What is a cookie in PHP?

Entry

Answer

A cookie stores small data in the user’s browser for preferences or authentication.
Quick Summary: Cookies store small data in the browser sent with every request to the domain. setcookie("name", "value", expiry, path, domain, secure, httponly). Accessible via $_COOKIE["name"]. Persist across browser sessions (based on expiry). Less secure than sessions (data on client). Use for: remember me functionality, user preferences, tracking. Set HttpOnly=true (prevents JS access) and Secure=true (HTTPS only).
Q12:

What is the include statement used for?

Entry

Answer

include loads and executes a file at runtime to reuse common code.
Quick Summary: include() inserts the content of one PHP file into another at runtime. If the file is not found, it shows a warning but script continues. Use for optional file inclusions (template partials, optional config). include_once ensures the file is included only once even if include is called multiple times - prevents function redeclaration errors.
Q13:

What is the difference between include and require?

Entry

Answer

include gives a warning on failure; require stops execution with a fatal error.
Quick Summary: include: shows warning if file not found, script continues. require: shows fatal error if file not found, script stops. Use require for files that are essential (DB config, core functions) - the app can't run without them. Use include for optional files. Both have _once variants that prevent re-including the same file: require_once and include_once.
Q14:

What is form handling in PHP?

Entry

Answer

Form handling retrieves data using $_GET or $_POST and includes validation and sanitization steps.
Quick Summary: PHP form handling: HTML form POSTs to PHP script. PHP reads $_POST["fieldname"] for each field. Validate: check required fields are set and not empty, validate format (email, numbers). Sanitize: strip or escape dangerous characters (htmlspecialchars for output, parameterized queries for DB).

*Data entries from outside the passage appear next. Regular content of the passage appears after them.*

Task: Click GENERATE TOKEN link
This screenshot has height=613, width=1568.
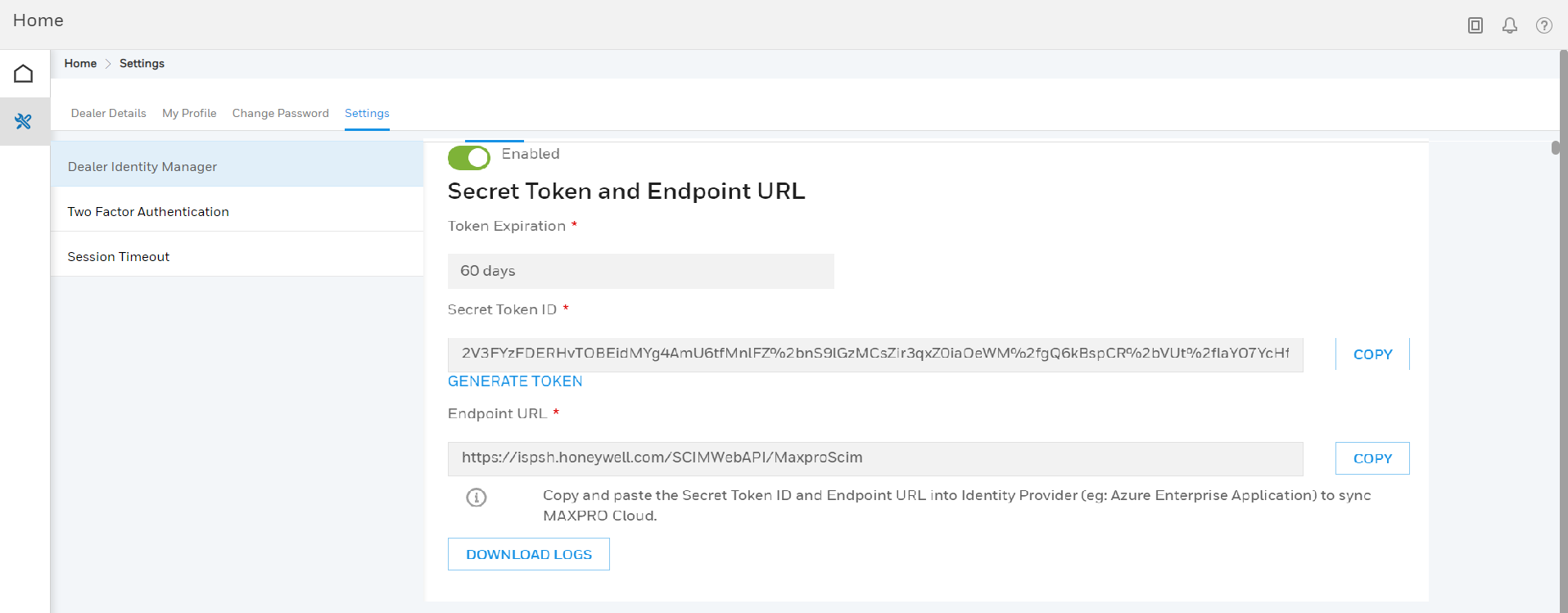Action: click(515, 381)
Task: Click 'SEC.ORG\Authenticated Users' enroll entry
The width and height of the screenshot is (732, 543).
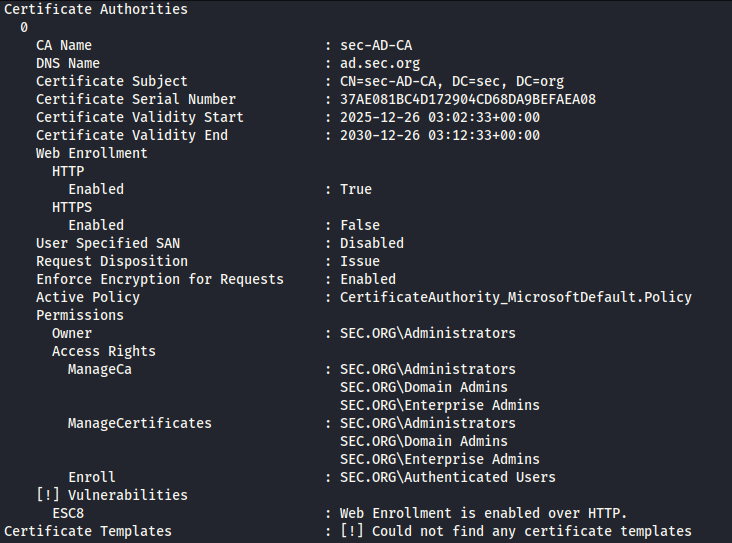Action: click(x=448, y=477)
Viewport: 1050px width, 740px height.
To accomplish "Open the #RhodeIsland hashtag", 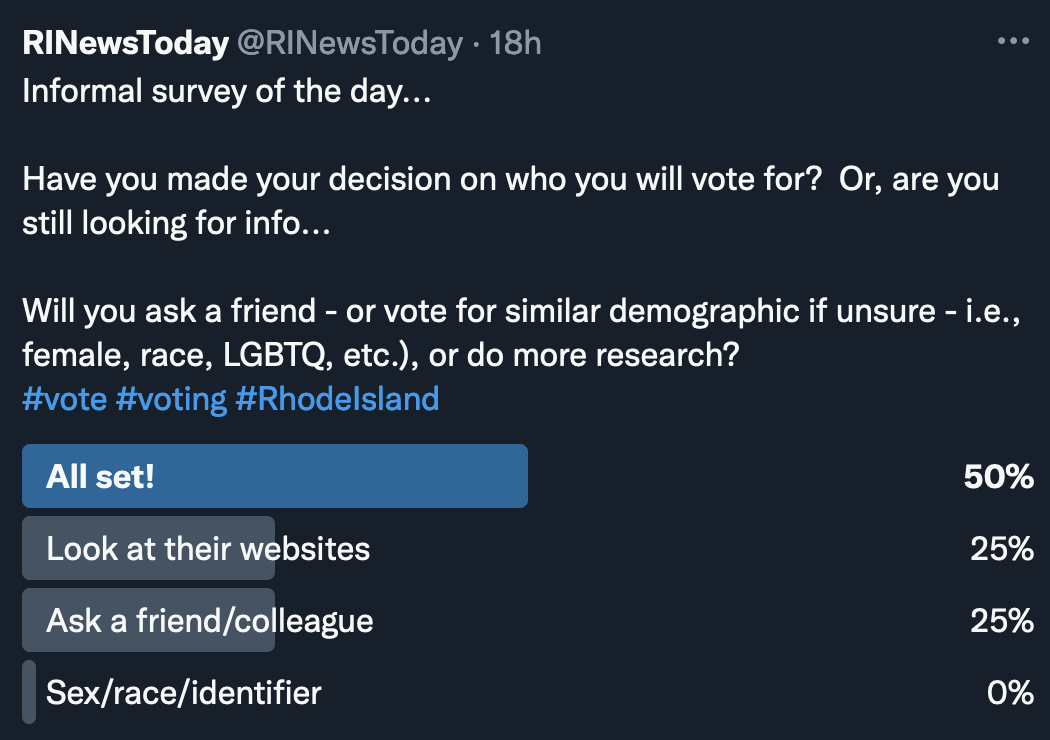I will pyautogui.click(x=337, y=399).
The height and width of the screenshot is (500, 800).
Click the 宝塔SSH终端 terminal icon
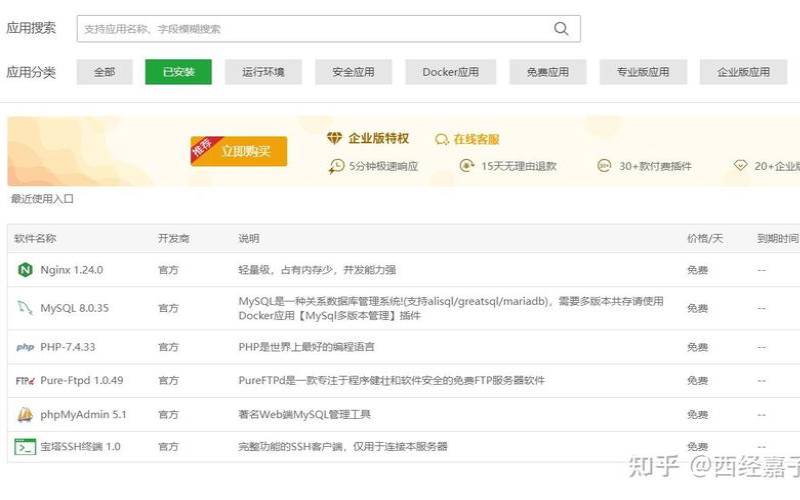(25, 447)
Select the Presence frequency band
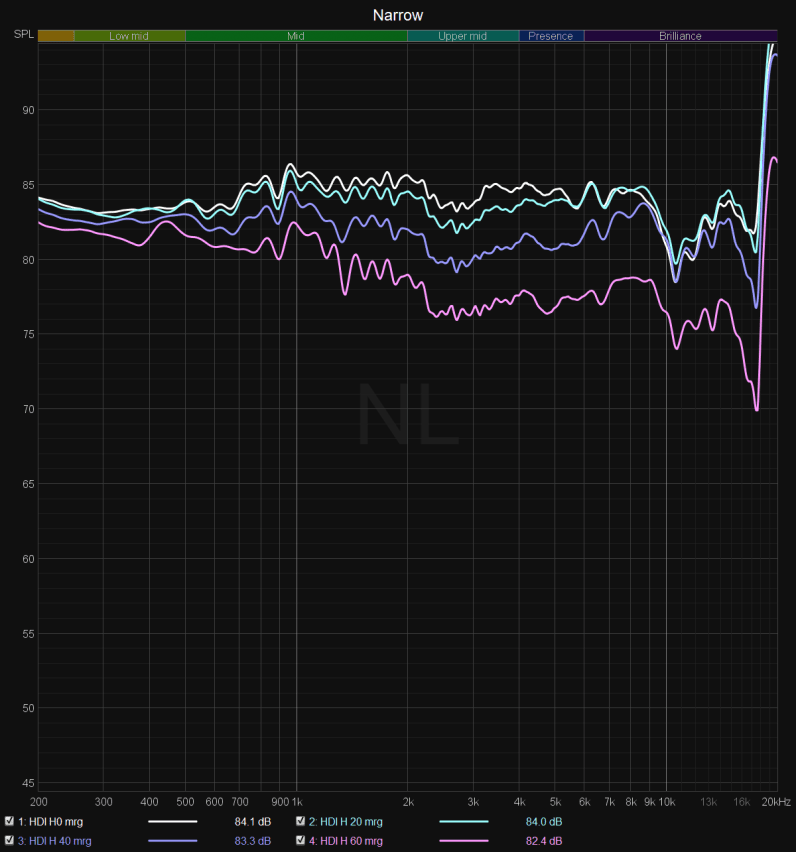This screenshot has height=852, width=796. (551, 36)
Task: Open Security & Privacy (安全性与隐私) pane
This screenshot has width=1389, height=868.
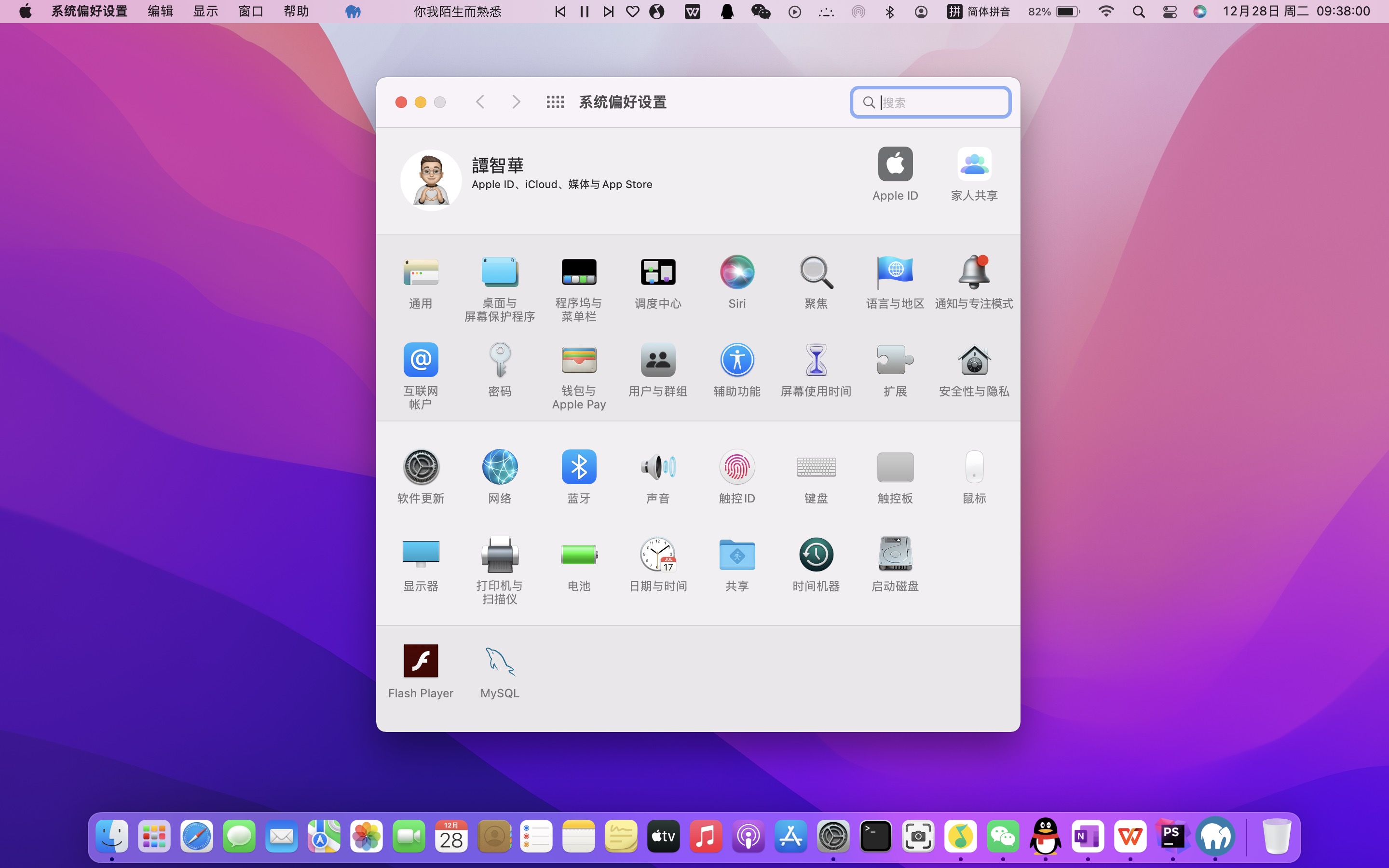Action: tap(973, 361)
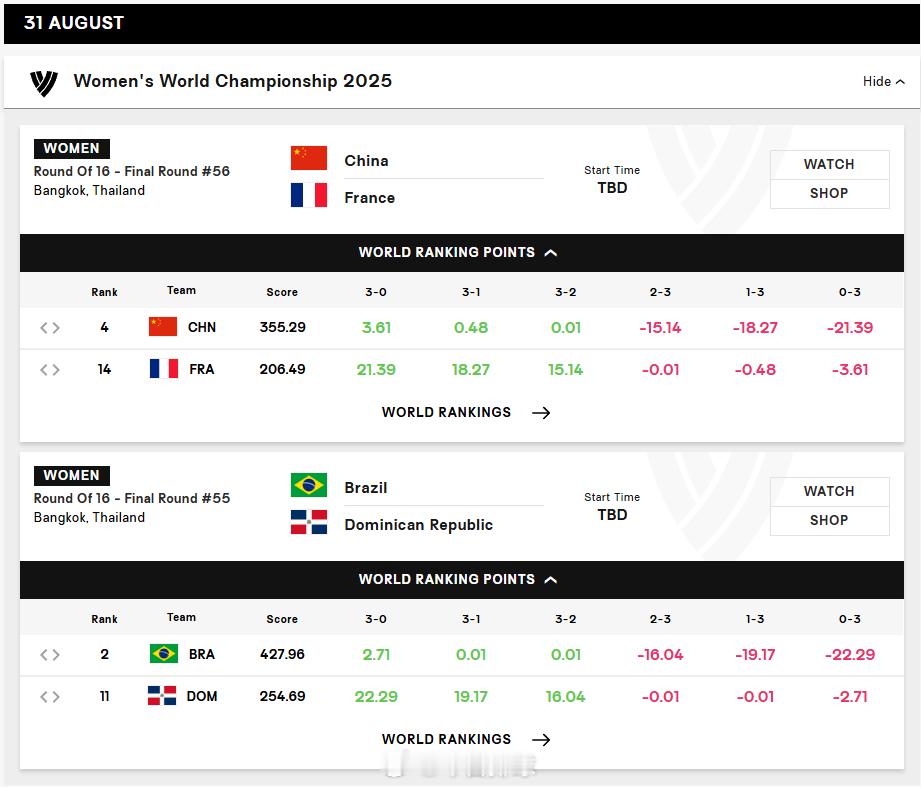Click the Brazil flag in match #55
921x787 pixels.
point(309,486)
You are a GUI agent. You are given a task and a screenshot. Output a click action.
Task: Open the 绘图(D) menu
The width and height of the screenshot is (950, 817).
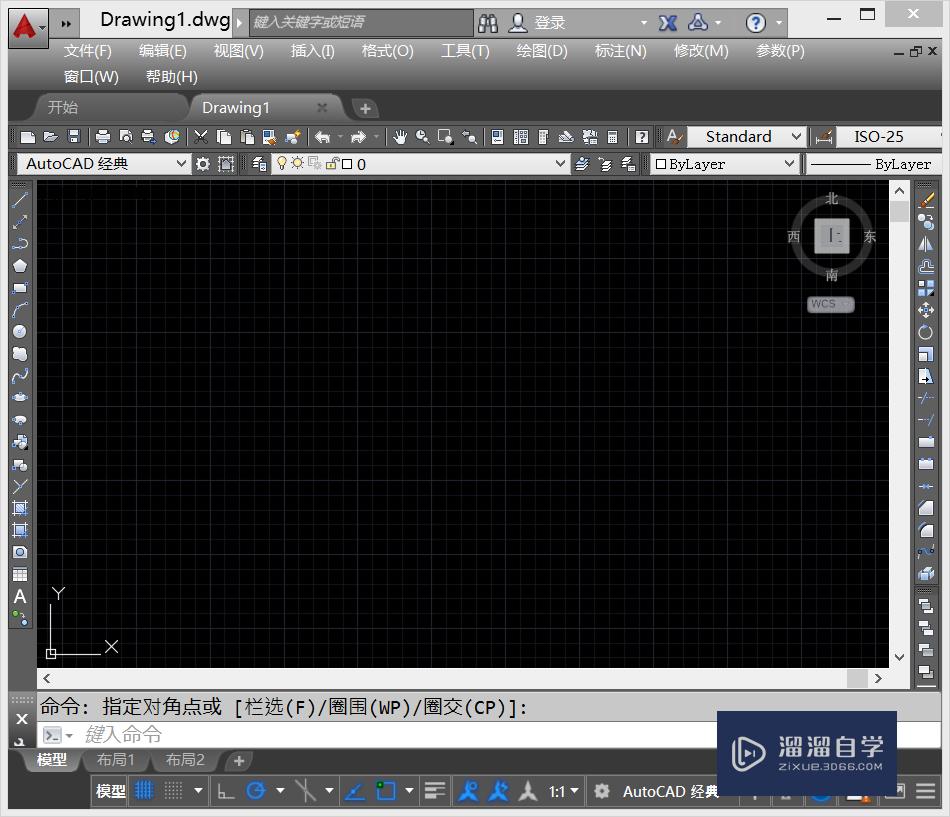coord(541,51)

Respond: process data, redirect with header() to prevent double-submit, or show errors.
Q15:

What is the purpose of htmlspecialchars()?

Entry

Answer

htmlspecialchars() converts < > & characters into HTML entities to prevent XSS attacks.
Quick Summary: htmlspecialchars() converts special HTML characters to their entities: & to &, < to <, > to >, " to ". Use before outputting user-supplied data in HTML to prevent XSS (Cross-Site Scripting) attacks. Always use: echo htmlspecialchars($userInput, ENT_QUOTES, "UTF-8"). htmlentities() converts more characters but htmlspecialchars() is usually sufficient.